─── DATA FOR ANALYSIS ───
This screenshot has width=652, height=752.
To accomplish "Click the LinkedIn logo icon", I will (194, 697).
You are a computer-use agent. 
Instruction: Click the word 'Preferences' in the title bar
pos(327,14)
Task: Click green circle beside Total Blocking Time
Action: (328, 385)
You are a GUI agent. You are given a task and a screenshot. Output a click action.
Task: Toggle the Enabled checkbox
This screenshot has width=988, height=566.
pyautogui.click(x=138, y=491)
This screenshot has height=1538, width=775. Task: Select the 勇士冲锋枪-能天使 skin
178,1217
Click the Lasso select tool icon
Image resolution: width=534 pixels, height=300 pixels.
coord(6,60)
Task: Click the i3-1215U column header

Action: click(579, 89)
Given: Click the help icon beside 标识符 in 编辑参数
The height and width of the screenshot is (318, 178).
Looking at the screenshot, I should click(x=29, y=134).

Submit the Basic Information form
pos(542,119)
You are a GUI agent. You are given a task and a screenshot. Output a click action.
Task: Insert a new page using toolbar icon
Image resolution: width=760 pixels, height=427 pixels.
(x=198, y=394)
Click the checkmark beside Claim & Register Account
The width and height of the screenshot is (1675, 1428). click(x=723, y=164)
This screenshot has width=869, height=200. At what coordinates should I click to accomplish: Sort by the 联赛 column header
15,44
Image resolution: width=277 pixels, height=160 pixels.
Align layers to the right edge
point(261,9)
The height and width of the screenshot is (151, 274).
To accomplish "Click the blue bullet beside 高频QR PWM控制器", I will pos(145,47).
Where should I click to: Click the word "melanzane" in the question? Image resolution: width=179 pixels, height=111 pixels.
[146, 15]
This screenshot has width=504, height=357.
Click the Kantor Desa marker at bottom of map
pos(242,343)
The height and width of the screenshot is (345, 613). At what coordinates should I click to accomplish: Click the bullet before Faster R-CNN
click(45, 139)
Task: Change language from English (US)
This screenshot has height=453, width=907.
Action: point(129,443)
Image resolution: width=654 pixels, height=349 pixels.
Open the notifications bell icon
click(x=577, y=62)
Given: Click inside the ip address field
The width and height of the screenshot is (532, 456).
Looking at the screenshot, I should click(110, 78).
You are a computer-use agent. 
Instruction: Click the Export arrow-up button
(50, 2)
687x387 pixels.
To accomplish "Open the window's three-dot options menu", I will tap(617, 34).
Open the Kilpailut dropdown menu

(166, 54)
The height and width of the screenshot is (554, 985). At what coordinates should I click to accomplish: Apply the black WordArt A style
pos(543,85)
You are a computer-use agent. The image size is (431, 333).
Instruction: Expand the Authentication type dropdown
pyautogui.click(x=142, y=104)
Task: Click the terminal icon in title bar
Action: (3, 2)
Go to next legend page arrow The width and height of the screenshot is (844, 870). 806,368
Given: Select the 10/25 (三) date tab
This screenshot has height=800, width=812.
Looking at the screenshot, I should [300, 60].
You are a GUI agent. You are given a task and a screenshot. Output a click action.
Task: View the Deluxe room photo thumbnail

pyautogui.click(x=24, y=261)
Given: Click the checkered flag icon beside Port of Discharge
───
■ WHAT THE TASK ASKS:
Your answer should consist only of the lines above between the line holding "Open the notifications bell icon" and the line holding "You are a computer-use agent. The", inclusive, each transcribed exactly.

■ ANSWER:
Open the notifications bell icon
click(x=577, y=62)
Given: Click inside the ip address field
The width and height of the screenshot is (532, 456).
Looking at the screenshot, I should click(110, 78).
You are a computer-use agent. 
Instruction: Click the Export arrow-up button
(50, 2)
687x387 pixels.
To accomplish "Open the window's three-dot options menu", I will tap(617, 34).
Open the Kilpailut dropdown menu

(166, 54)
The height and width of the screenshot is (554, 985). At what coordinates should I click to accomplish: Apply the black WordArt A style
pos(543,85)
You are a computer-use agent. The image size is (431, 333).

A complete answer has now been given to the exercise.